— Start Data in this exercise —

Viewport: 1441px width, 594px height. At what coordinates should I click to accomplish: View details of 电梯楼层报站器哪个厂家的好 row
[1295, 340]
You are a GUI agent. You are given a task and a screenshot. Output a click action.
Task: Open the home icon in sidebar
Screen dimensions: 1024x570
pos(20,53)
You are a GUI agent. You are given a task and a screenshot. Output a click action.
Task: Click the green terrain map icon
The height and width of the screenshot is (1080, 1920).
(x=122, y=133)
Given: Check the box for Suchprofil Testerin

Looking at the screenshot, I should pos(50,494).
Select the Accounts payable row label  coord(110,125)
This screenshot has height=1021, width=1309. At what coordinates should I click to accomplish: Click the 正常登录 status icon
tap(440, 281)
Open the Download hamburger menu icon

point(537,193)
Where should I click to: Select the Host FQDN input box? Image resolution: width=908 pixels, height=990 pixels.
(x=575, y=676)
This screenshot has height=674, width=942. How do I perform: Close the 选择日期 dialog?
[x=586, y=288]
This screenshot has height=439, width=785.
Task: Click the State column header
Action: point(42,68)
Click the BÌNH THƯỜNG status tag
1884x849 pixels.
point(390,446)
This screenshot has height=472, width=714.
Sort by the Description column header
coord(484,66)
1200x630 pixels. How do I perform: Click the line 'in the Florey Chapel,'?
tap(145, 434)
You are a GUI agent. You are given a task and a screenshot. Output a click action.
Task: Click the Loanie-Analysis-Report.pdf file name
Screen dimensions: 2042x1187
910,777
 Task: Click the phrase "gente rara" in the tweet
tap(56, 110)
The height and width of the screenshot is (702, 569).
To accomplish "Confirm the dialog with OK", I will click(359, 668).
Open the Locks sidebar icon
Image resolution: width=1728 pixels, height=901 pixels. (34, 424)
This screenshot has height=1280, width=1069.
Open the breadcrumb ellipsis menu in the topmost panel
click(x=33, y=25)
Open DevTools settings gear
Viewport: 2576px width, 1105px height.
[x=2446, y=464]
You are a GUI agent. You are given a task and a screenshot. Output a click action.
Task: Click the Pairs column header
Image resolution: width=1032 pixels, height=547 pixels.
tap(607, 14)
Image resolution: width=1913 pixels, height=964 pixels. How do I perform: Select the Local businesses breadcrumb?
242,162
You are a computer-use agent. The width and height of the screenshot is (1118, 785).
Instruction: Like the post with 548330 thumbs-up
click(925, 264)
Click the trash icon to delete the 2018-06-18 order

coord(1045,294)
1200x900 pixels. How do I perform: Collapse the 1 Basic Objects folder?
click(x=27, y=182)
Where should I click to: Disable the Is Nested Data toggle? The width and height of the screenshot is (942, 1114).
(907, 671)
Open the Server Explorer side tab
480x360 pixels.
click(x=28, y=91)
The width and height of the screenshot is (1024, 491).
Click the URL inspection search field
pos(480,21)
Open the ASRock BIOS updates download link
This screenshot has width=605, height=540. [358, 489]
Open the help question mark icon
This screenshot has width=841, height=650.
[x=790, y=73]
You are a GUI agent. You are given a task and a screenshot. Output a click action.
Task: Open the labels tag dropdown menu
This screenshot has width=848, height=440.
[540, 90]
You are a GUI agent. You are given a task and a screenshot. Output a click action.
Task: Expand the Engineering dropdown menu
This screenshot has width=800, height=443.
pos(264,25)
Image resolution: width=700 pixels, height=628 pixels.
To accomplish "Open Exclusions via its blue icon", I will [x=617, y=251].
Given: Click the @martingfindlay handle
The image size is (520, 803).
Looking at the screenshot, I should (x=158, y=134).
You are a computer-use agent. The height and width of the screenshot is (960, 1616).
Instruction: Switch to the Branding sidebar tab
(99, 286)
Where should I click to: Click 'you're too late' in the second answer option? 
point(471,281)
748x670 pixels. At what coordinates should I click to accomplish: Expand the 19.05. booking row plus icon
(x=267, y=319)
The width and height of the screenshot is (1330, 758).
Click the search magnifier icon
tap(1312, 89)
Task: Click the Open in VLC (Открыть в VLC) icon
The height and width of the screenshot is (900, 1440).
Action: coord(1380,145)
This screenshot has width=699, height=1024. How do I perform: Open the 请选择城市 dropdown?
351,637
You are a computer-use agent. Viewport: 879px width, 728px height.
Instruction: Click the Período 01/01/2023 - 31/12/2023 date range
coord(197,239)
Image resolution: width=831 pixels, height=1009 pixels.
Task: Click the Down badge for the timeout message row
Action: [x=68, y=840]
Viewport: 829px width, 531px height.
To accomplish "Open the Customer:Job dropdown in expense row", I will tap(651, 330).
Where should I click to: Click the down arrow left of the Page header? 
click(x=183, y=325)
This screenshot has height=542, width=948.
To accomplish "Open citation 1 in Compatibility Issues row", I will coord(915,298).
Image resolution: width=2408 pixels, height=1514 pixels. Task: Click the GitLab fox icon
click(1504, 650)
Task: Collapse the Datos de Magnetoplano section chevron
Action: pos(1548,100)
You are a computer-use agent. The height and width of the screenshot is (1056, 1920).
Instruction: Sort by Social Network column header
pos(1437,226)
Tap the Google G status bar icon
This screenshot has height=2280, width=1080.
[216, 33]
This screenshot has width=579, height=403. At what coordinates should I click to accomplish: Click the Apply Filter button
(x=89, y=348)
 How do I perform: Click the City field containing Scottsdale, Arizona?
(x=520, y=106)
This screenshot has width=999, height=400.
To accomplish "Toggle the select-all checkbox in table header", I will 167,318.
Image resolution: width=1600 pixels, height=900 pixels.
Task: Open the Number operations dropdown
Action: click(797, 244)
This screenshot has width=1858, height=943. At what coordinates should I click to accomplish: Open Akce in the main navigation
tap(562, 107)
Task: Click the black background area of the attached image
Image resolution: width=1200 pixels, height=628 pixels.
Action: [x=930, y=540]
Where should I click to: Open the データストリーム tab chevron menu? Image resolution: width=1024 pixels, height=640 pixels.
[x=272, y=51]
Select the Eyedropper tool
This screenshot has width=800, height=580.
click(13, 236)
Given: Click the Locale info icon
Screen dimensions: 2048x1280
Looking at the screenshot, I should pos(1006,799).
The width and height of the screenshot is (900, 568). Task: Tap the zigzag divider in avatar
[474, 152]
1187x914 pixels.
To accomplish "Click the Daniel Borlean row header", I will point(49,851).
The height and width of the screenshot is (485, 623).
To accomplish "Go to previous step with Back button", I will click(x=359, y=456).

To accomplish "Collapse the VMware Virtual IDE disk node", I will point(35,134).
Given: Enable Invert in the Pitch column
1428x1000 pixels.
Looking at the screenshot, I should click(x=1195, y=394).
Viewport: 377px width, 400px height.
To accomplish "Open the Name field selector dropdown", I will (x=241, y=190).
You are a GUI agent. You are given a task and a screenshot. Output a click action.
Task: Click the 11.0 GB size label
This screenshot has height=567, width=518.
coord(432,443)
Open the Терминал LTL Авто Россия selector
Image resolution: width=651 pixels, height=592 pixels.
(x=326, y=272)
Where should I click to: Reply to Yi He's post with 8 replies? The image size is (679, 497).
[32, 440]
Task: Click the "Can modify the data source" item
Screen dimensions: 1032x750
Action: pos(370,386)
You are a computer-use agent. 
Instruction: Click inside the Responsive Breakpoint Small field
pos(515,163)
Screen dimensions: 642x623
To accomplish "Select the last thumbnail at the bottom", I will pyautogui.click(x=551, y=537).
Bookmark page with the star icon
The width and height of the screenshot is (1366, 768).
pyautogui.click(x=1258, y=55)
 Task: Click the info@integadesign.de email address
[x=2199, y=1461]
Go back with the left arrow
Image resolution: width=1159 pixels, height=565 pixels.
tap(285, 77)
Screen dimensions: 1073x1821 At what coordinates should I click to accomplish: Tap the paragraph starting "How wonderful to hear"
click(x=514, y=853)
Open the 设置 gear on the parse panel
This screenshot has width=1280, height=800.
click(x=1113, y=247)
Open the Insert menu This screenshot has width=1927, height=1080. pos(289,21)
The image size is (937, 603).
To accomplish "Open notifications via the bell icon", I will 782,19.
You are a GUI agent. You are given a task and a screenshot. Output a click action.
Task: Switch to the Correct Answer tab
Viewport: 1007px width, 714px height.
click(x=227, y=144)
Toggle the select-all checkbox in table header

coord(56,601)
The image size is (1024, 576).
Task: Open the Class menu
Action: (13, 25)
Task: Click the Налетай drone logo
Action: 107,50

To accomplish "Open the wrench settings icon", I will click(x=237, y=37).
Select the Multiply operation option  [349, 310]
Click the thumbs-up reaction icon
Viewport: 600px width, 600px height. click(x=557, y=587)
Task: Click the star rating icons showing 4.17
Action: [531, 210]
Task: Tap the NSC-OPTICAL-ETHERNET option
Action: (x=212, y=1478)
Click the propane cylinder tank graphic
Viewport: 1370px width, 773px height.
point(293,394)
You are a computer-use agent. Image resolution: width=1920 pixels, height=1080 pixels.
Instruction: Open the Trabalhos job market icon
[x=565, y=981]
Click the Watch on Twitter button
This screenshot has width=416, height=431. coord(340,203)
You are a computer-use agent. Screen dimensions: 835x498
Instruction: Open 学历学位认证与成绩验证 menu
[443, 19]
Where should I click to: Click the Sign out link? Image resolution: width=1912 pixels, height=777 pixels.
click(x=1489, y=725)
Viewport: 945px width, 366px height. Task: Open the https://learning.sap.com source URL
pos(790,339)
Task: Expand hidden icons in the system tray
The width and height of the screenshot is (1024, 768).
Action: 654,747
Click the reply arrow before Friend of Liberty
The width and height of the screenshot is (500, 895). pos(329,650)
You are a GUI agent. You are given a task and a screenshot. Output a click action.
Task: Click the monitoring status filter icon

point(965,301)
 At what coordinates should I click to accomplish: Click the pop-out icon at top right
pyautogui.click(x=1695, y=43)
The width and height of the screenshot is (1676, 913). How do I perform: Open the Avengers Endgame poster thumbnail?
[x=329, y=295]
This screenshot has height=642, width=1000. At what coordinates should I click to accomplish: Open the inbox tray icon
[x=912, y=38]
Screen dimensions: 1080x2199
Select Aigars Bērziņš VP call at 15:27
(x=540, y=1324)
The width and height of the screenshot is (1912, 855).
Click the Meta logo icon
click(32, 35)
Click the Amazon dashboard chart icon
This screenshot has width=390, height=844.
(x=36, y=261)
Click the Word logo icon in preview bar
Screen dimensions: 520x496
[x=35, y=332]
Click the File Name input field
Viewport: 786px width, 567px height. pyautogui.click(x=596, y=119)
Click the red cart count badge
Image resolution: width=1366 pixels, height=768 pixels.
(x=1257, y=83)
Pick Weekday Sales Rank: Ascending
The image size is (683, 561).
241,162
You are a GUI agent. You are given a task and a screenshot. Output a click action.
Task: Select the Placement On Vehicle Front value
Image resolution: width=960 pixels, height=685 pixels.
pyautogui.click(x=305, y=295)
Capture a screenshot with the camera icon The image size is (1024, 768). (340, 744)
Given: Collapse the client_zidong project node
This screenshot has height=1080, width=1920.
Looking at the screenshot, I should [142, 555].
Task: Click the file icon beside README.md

— End Data in this exercise —

> [The request]:
Output the rows as a JSON list of strings, one string per line with blank lines omitted, starting at the line containing "Open the ASRock BIOS updates download link" and ending at the line containing "Action: [x=68, y=840]".

> [Solution to this task]:
[
  "Open the ASRock BIOS updates download link",
  "This screenshot has width=605, height=540. [358, 489]",
  "Open the help question mark icon",
  "This screenshot has width=841, height=650.",
  "[x=790, y=73]",
  "You are a GUI agent. You are given a task and a screenshot. Output a click action.",
  "Task: Open the labels tag dropdown menu",
  "This screenshot has width=848, height=440.",
  "[540, 90]",
  "You are a GUI agent. You are given a task and a screenshot. Output a click action.",
  "Task: Expand the Engineering dropdown menu",
  "This screenshot has width=800, height=443.",
  "pos(264,25)",
  "Image resolution: width=700 pixels, height=628 pixels.",
  "To accomplish \"Open Exclusions via its blue icon\", I will [x=617, y=251].",
  "Given: Click the @martingfindlay handle",
  "The image size is (520, 803).",
  "Looking at the screenshot, I should (x=158, y=134).",
  "You are a computer-use agent. The height and width of the screenshot is (960, 1616).",
  "Instruction: Switch to the Branding sidebar tab",
  "(99, 286)",
  "Where should I click to: Click 'you're too late' in the second answer option? ",
  "point(471,281)",
  "748x670 pixels. At what coordinates should I click to accomplish: Expand the 19.05. booking row plus icon",
  "(x=267, y=319)",
  "The width and height of the screenshot is (1330, 758).",
  "Click the search magnifier icon",
  "tap(1312, 89)",
  "Task: Click the Open in VLC (Открыть в VLC) icon",
  "The height and width of the screenshot is (900, 1440).",
  "Action: coord(1380,145)",
  "This screenshot has width=699, height=1024. How do I perform: Open the 请选择城市 dropdown?",
  "351,637",
  "You are a computer-use agent. Viewport: 879px width, 728px height.",
  "Instruction: Click the Período 01/01/2023 - 31/12/2023 date range",
  "coord(197,239)",
  "Image resolution: width=831 pixels, height=1009 pixels.",
  "Task: Click the Down badge for the timeout message row",
  "Action: [x=68, y=840]"
]